By David Wasson, Washington State Magazine

The ornate Washington State University mace, a convocation and commencement fixture, is perhaps the most widely recognizable of artist Tim Doebler’s creations.

But his artwork is interwoven throughout the University. Commemorative and recognition placards in building lobbies. A stone monument on Terrell Mall. Finely crafted tokens of appreciation awarded to University leaders and supporters.

“I see this as part of the fabric of the University,” says Doebler ’84 MFA, who is retiring in November after 38 years as an engineering technician with WSU’s fine arts department.

A Vietnam veteran and survivor of the bloody Easter offensive, Doebler returned to the States in 1972 and immersed himself in artistic pursuits.

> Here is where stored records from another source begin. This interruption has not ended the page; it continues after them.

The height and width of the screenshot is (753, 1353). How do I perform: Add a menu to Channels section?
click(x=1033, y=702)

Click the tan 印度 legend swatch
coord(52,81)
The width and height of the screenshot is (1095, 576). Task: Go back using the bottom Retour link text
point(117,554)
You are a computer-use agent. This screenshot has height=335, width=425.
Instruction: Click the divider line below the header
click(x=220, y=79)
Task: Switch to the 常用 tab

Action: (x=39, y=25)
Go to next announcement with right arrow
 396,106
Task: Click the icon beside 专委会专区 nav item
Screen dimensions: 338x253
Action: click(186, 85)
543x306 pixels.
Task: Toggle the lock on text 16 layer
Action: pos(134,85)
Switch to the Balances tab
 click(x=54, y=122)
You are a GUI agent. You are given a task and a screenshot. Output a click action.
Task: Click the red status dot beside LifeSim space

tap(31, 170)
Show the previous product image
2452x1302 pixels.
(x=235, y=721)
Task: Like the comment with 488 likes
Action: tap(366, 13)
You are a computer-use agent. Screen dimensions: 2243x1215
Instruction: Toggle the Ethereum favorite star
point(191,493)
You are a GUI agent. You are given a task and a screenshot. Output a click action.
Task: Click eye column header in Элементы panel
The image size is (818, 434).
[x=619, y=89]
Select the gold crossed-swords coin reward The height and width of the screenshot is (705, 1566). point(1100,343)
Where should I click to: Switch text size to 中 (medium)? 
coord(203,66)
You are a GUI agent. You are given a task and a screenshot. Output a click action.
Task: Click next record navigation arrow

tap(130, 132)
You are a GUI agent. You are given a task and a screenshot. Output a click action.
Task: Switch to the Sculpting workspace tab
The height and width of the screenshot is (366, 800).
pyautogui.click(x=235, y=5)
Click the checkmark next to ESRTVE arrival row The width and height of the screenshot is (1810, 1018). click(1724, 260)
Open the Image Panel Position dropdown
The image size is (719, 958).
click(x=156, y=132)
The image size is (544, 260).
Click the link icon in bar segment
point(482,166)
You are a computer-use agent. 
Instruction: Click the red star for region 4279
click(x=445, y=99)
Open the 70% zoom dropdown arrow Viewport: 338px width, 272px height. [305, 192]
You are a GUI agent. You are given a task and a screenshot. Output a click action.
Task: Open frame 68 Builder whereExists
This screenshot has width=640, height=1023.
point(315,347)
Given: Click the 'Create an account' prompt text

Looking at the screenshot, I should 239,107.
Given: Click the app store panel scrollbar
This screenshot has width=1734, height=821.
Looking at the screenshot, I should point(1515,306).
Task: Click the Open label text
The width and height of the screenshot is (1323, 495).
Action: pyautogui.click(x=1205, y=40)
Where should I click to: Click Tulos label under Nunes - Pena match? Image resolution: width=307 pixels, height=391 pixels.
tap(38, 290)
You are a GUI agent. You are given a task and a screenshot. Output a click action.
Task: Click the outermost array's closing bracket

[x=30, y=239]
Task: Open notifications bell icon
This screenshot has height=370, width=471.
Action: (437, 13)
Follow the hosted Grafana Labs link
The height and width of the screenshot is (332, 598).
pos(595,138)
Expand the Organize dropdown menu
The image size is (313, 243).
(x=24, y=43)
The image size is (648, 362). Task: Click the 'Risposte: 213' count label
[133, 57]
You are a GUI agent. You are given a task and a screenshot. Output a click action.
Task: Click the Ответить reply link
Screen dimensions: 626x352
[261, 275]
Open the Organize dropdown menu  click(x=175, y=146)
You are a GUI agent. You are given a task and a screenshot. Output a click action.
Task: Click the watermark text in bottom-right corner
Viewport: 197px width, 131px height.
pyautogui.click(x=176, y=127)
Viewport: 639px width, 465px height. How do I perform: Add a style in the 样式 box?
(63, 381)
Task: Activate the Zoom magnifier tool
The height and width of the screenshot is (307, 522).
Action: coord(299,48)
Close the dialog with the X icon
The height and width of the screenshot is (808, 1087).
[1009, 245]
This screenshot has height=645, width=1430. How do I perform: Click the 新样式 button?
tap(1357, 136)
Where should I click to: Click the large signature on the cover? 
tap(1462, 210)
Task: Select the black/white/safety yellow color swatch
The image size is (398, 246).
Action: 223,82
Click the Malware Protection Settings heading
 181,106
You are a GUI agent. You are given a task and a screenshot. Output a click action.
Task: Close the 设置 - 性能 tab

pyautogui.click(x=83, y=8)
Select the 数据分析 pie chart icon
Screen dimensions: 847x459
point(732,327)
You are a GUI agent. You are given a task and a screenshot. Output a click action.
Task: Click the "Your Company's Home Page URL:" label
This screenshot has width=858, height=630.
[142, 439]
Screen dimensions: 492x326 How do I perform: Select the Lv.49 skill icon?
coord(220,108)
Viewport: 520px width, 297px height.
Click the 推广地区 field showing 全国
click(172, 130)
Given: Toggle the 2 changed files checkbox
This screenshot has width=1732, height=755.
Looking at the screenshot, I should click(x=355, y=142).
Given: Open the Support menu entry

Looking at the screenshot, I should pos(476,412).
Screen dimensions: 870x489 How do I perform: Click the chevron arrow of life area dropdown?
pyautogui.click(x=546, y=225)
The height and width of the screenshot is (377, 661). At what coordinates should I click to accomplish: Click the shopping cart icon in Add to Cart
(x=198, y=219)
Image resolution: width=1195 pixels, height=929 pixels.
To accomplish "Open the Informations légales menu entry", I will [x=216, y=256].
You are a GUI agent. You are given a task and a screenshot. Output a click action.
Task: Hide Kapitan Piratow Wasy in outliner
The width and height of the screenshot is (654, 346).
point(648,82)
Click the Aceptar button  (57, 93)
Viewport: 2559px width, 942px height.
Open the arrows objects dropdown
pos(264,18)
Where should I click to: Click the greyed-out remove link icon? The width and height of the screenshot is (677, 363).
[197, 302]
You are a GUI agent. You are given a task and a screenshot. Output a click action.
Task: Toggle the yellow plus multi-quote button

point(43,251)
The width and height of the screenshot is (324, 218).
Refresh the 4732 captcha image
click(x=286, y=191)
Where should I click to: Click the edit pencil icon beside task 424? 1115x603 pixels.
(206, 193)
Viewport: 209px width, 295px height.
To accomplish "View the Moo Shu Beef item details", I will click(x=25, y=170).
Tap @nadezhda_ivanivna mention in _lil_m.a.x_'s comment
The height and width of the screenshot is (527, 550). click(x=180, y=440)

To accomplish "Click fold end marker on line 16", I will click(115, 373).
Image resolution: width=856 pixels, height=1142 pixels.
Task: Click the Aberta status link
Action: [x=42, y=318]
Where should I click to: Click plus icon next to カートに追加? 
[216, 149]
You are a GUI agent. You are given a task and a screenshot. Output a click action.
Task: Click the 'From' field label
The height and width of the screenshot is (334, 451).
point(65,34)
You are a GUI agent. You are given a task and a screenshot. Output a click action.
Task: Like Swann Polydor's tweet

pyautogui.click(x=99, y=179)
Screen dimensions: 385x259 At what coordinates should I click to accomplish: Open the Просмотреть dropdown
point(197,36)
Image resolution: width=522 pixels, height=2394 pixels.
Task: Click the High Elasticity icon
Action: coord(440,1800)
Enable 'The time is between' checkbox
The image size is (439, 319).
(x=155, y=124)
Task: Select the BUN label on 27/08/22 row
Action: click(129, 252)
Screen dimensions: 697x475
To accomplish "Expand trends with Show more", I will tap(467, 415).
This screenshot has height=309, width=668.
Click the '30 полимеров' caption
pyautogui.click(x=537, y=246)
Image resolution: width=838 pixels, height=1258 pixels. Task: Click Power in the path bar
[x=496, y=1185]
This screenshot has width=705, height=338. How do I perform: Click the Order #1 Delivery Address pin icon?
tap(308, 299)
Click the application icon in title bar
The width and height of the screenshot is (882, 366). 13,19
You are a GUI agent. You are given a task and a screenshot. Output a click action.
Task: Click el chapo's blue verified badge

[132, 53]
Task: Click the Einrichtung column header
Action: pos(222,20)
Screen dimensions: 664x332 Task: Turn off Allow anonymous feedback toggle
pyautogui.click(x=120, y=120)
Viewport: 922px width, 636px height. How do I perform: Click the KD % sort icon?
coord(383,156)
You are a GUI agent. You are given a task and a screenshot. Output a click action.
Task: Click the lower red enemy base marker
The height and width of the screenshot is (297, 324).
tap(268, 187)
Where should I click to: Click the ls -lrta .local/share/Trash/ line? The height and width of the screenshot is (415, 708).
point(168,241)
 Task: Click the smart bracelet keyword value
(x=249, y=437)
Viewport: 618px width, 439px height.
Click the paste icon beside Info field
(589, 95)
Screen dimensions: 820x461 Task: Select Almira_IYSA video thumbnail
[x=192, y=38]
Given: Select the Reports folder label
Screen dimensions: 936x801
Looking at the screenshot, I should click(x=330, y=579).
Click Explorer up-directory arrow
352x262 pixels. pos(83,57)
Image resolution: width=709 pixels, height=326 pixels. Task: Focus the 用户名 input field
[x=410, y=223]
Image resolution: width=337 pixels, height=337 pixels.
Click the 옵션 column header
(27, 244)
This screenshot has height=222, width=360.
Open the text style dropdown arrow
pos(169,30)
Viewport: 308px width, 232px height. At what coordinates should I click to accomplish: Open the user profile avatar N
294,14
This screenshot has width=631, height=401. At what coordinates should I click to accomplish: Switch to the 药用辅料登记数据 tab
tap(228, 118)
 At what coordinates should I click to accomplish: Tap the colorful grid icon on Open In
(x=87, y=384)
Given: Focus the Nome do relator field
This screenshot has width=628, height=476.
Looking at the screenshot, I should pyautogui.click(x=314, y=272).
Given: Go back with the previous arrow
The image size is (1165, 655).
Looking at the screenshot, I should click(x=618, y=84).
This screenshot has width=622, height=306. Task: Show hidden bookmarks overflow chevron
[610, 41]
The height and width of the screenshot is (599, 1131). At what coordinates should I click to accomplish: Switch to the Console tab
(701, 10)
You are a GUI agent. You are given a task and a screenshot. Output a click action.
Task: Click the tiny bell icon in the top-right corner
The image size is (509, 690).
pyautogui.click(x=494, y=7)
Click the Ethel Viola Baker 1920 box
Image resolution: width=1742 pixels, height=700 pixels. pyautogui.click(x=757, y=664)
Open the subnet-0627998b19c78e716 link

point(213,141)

He was good with his hands. Everything from carpentry and glassblowing to drawing and metal casting came easy to him. He also had an eye for detail.

After studying at an art institute in his hometown of Dayton, Ohio, Doebler moved to La Grande, Oregon and discovered a vibrant arts community there. He returned to Ohio to finish a bachelor’s degree before moving to Pullman in 1983 while awaiting his acceptance letter into WSU’s graduate program.

“I fell in love with the Palouse,” he explains. “While I was a student, I got a job working in the (art department) shops … making sure they were taken care of and ready for whenever they were needed. I ended up staying on after I graduated, continued maintaining and developing the shops, offering students any help or advice they might need, but otherwise I was free to make art.”

The fine arts building includes an entire lower level of intersecting hallways where various industrial-type shops are located. Woodworking. Pottery. Glassblowing. Metal casting. Sculpting. They are among the facilities artists need to give physical shape to their creative visions and where student artists learn to work with tools.

This also is where many of Doebler’s creations came together.

He recalls being invited to a meeting in 1986 and asked if he could create a University mace. At the time, WSU was the only school in what was then the Pac-10 Conference that didn’t have one. He submitted drawings to the University’s centennial committee, which gave Doebler the go-ahead and raised $3,000 to cover materials and his time.

“I was like, of course, I can do that,” he says with a laugh. “At the time, the shop tech was just a part-time position and I usually did things like build decks for people to make extra money so this was fantastic.”

The project introduced the University and the arts community to Doebler’s skill and attention to detail. He wanted to make something that expanded on the medieval symbolism but conveyed a greater message of hope and progress.

He cast the entire two-foot piece in silver and bronze. A globe is cradled at the top to represent the awesome responsibility of a university president, laurel leaves are woven around it, and Doebler added an anvil within the design as a reminder that WSU is where knowledge is forged.

Its first official use was in the inauguration of WSU’s eighth president, Samuel H. Smith. It now is part of every commencement and convocation and is typically carried by the chair of the Faculty Senate.

The mace led to more commissioned artwork. Among them are the giant placards hanging in the lobby of French Administration bearing the names of donors to the University and the plaques nearby with the names of eminent faculty.

There are also plaques outside buildings commemorating those involved in their creation. All are carefully crafted to include design elements, often subtle, that are intended to help convey the building’s purpose.

His favorite piece was an award commissioned by the WSU Foundation for retiring President Glenn Terrell, who was famous for his morning walks through campus in which he would engage students, staff, and faculty in casual conversation. Doebler obtained a concrete core from the campus mall and mounted it atop an elaborate wooden stand he designed and built.

Those shop skills and craftsmanship are what he considers key to artistry. Doebler calls them “attendant skills,” mostly Old World knowledge that began to fade in the industrial era but that artists have continued to rely on for their creations.

Doebler has a substantial personal collection of his own sculptures and artwork that he plans to showcase at galleries in retirement.